Tuesday, 30 July 2013

The Collection (1976)

By Harold Pinter (1961).
Granada Television, 5 December 1976.

Pinteresque (adj.) Resembling or characteristic of his plays.… Pinter’s plays are typically characterized by implications of threat and strong feeling produced through colloquial language, apparent triviality, and long pauses. (Oxford English Dictionary)

Harold Pinter is the only modern dramatist to enter the dictionary. Which is ironic, in a way, since his plays use a smaller vocabulary than those of his contemporaries – little more than a thousand words, on some estimates. It’s the spaces between the words that count as much as the words themselves. And how actors love to insinuate themselves into those spaces!
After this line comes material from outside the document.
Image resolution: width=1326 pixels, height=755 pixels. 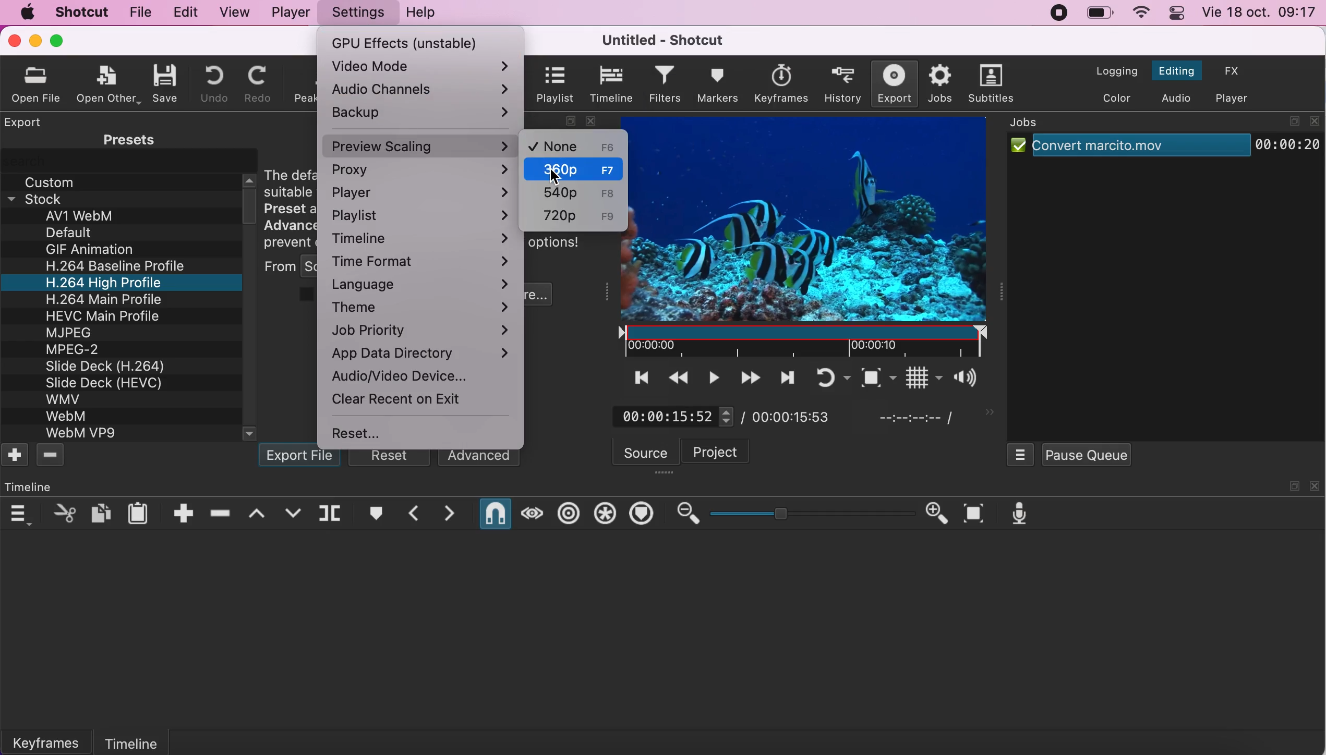 What do you see at coordinates (575, 170) in the screenshot?
I see `360p` at bounding box center [575, 170].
Among British actors none came bigger or more actorly than Lord ‘Larry’ Olivier. In 1975, still smarting from the protracted labour-pains of establishing the National Theatre on the South Bank, Olivier was offered the chance by ITV to choose six of the best plays of the twentieth century and produce them for television, directing and/or acting in as many of them as he pleased. His first choice fell on Pinter’s The Collection, written originally for TV in 1961, later adapted for the stage, which he now brought back to the small screen. “It’s a brilliant little play… the best Pinter has ever done,” Olivier enthused to The Guardian:

I saw the one Ralph [Richardson] and John [Gielgud] are in [No Man’s Land], and I didn’t think it had any depth to it, just is marvellous mood-dialogue, but this – I thought when I first saw it, ‘That is a really waggish piece’, and the more we worked in it, the more depths we found in it.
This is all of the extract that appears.